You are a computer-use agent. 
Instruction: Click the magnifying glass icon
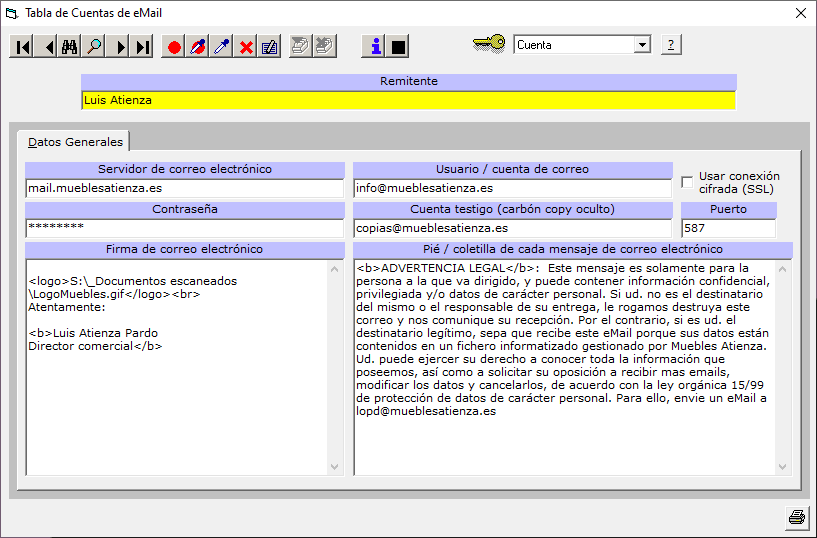pyautogui.click(x=94, y=46)
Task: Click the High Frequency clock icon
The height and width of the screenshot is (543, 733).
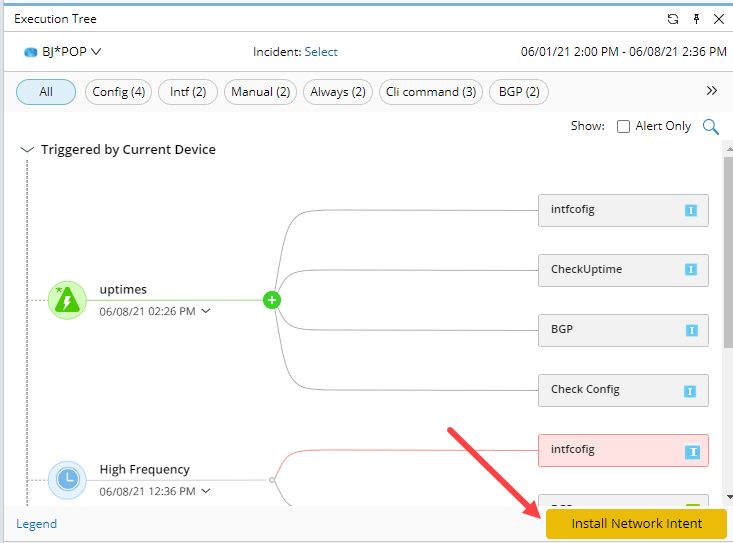Action: click(x=67, y=479)

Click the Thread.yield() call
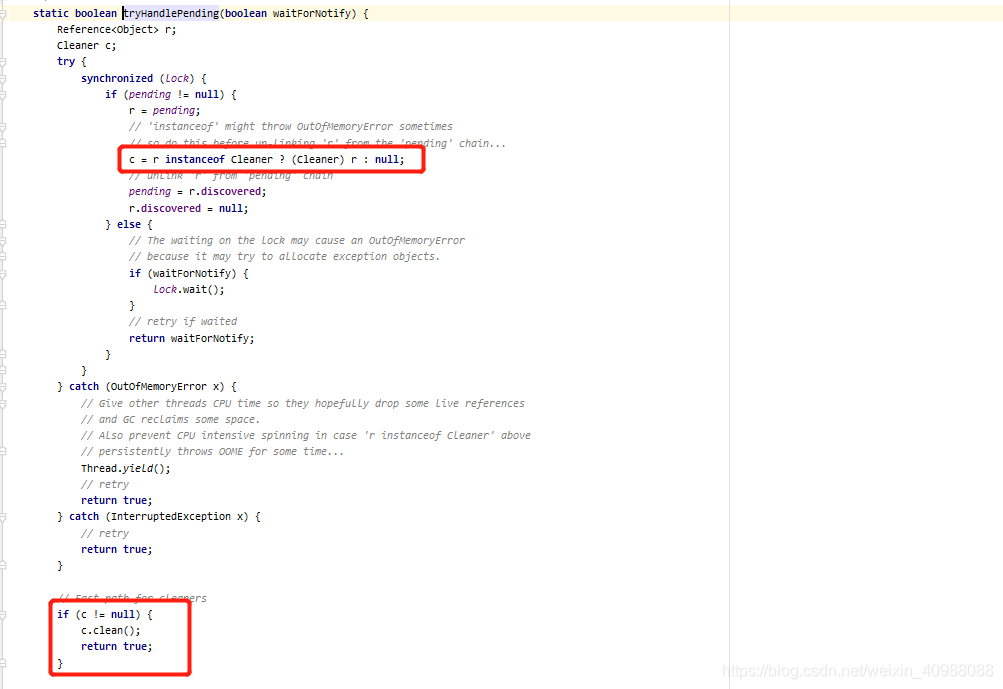(125, 468)
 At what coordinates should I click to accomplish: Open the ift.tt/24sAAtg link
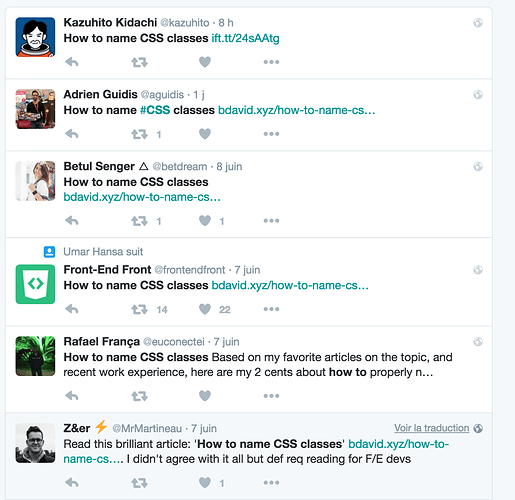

● EXERCISE GOAL
No picture belongs in the copy; return the rest of the listing exactly.

● RESULT OF THIS EXERCISE
You are a computer-use agent. 
Instruction: Click the magnifying glass icon
pyautogui.click(x=94, y=46)
Task: Click the High Frequency clock icon
The height and width of the screenshot is (543, 733).
Action: click(x=67, y=479)

Click the Thread.yield() call
(125, 468)
 At what coordinates should I click to accomplish: Open the ift.tt/24sAAtg link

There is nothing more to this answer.